Philosophy being the study, collection, and/or pusuit of all learning, wisdom, beliefs, and ethics; Shakespear was telling us that there are limits to what we do and can know. So we should not be surprised by what is new (to us) or mysterious. Nor should we instantly doubt that which is not within our personal experience.

I extend this thought a bit to say that embracing that which is outside our philosophy is the nature of inquest (inquisitiveness). However, we must be aware that there is the most common of traps amongst humanity--predisposition. For if we color our inquest by denying our epistemological limits--or worse, by only extending our limits where expedient in economy or pain--we interject fallacy into our philosophy and gain not. This is the better definition of prejudice.

Be Well.
Hucklberry

Thursday, January 11, 2007

Happy New Year - Michael Savage is an Idiot

I am sorry to kick the year off with such a negative posting, but under the cover of conservative talk radio Michael Savage has joined the lineup at my favorite station--KFYI in Phoenix.
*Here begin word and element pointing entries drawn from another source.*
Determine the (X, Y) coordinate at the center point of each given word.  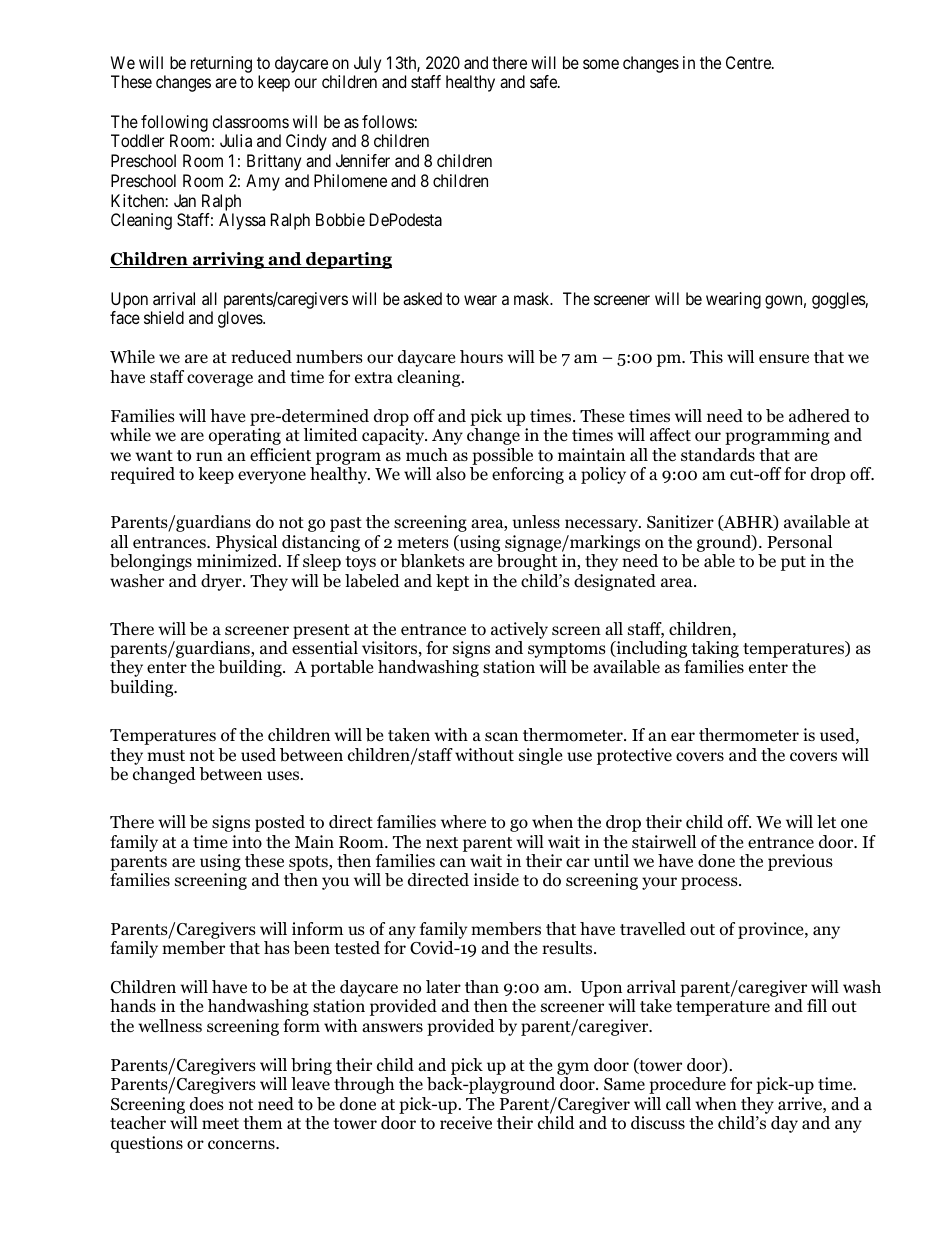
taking (714, 651)
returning (221, 64)
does (207, 1104)
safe (544, 81)
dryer (222, 582)
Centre (749, 62)
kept (452, 582)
So what is wrong with Michael Savage you ask? Glad you did.....

Michael Savage is a blowhard with an uncomfortable tendency to praise himself.
But, but, but...You say...so is Rush Limbaugh! Yes, but Savage lacks Rush's talent and the wry wink and smirk you can hear in Rush's voice every time he lets loose with self-praise.
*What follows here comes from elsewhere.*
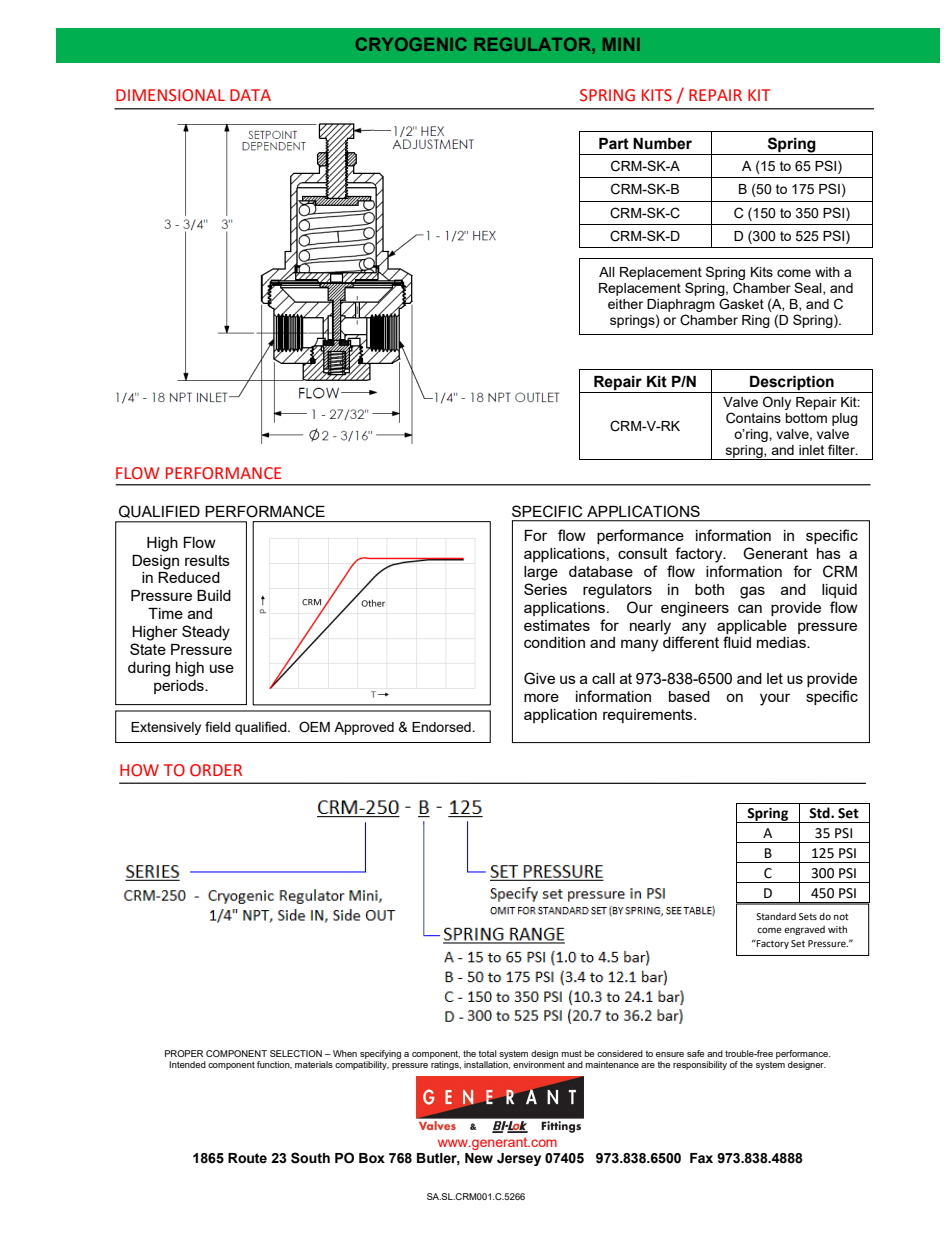  Describe the element at coordinates (750, 608) in the document. I see `can` at that location.
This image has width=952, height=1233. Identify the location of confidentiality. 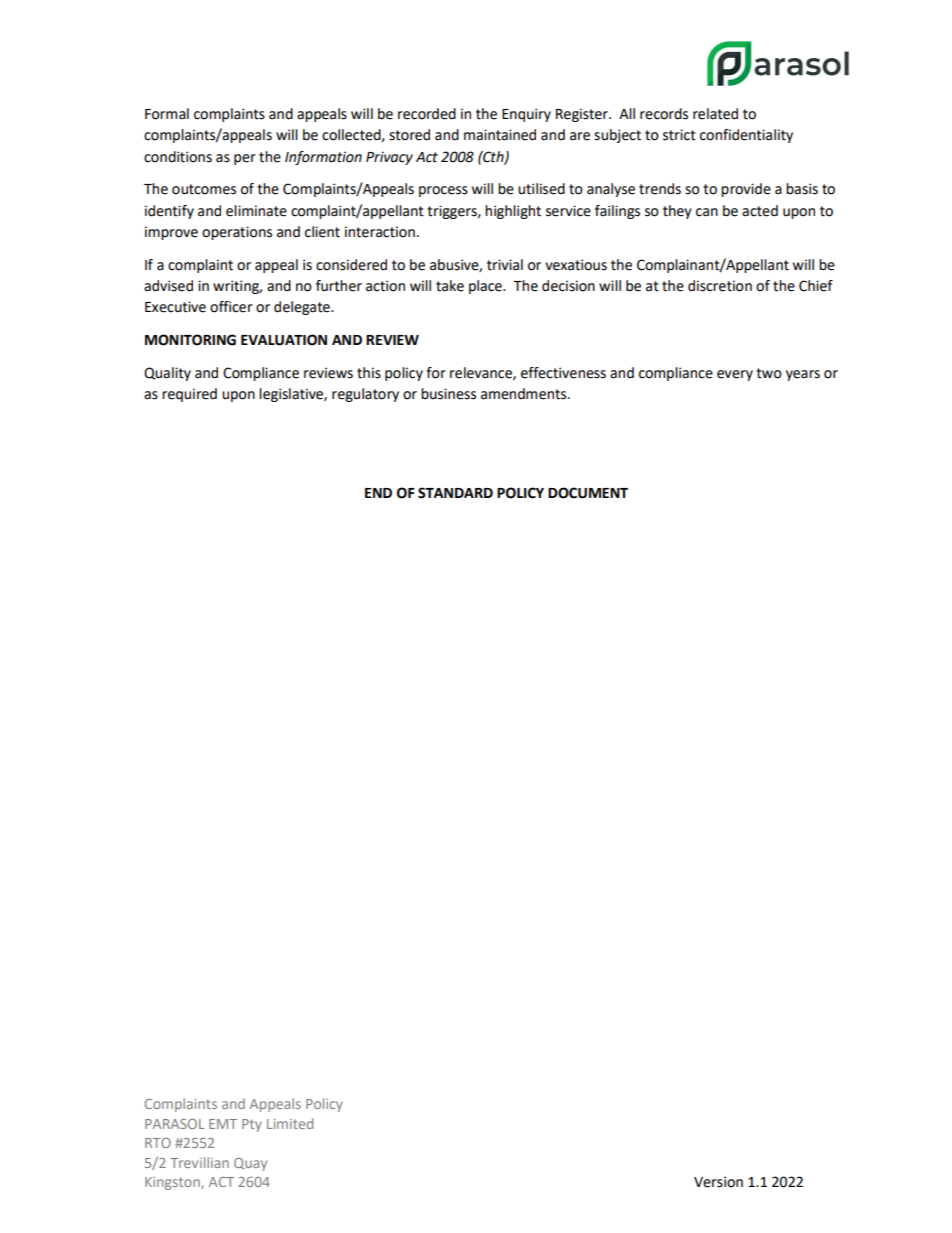
(746, 136).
Michael Savage is rough and unpolished.
But, but,but...you say...so is Howard Stern and KFYI's morning guy, Bruce Jacobs. Correct on both counts. But one gets the impression that Howard is just naturally a nasty guy--the class clown. And a listener cannot help but believe that Bruce Jacobs is being, well...he's being Bruce. I think that if you played a covert recording of Bruce Jacobs as he went about his daily life--watching his dog chew the furniture, playing golf, cheering for the Jets--you would find his normal conversation virtually indistinguishable from his radio show, rantings and all, yet minus several FCC-banned words. Even if you consider Howard and Bruce to be the bookends of civil-less discourse, an honest listener cannot help but be at least modestly charmed by the honesty of their whole affair (what ever it is that it may be at the time). Michael Savage somehow manages to come off phony in his coarseness. He is able to edit himself into the confines of propriety a little too easily. And you can almost hear him thinking about his next semi-rough expression before he says it--measuring it in the hope it will provoke, just enough. It's like the schoolyards misanthrope who wants to be seen as tough, but cannot quite pull it off.
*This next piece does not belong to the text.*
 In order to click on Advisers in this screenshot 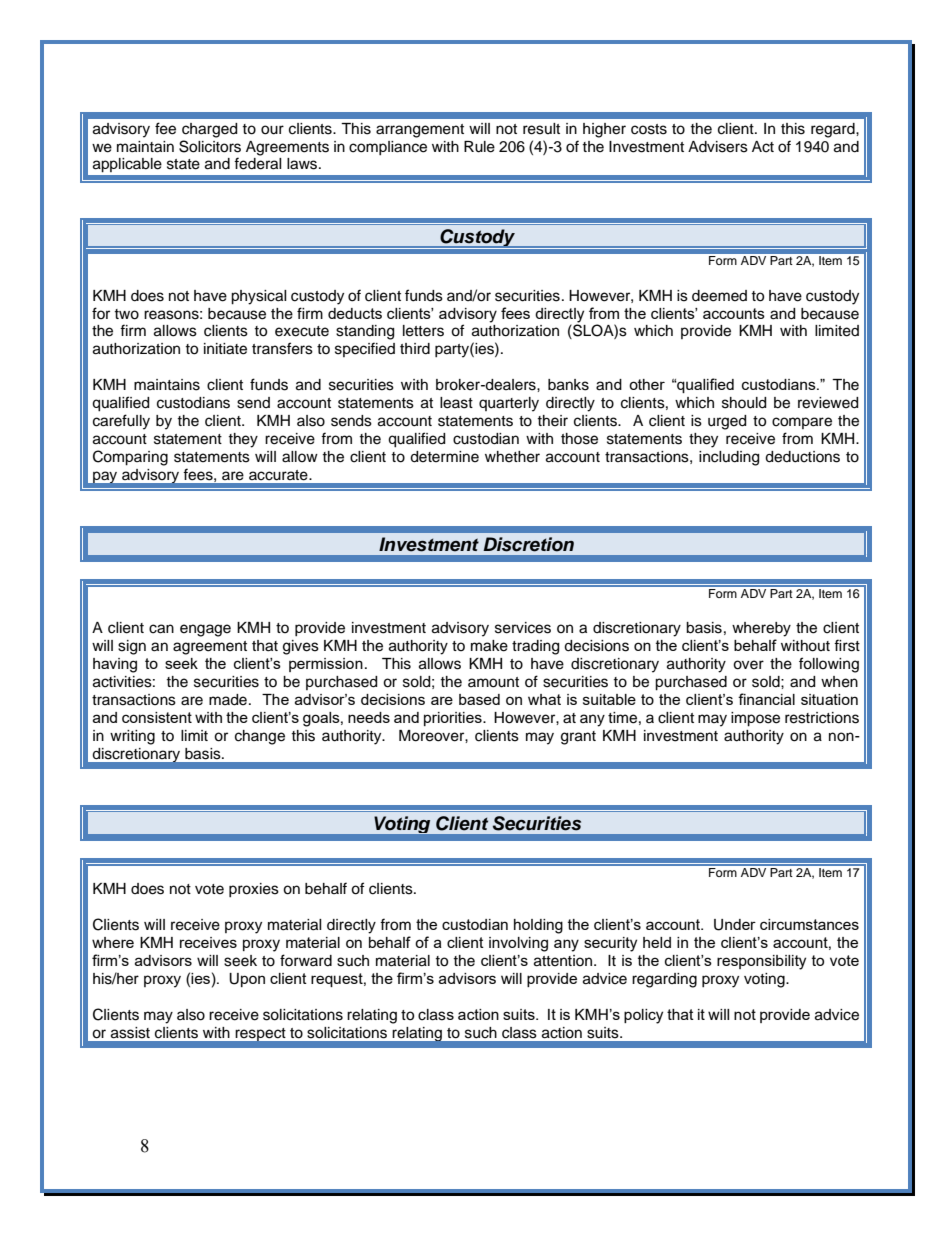, I will do `click(718, 147)`.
Michael Savage is not that funny.
Oh, the elements are all there. But his humor is formulaic, calling someone an idiot is almost never funny all by itself, and his timing is off--he gives no pause when one is needed and his inflections sounds asynchronous to his punch-lines. I hesitate to dwell too long in comparisons with other KFYI hosts, but there is a reason that Barry Young's show is so highly rated. Barry Young can talk about nothing in a circle for five minutes and end with his patented "canned" cheers and/or applause and all you know is that you are still laughing and have the latent belief that Barry actually made a point in there...somewhere. All of that is the anti-Savage, if you will allow the phrase.

I could go on, but will mercifully not. KFYI has been looking for a nighttime host to follow Joe Crummey (also solid, funny, and a good interviewer) for some time. I suggest that their search continue a bit longer.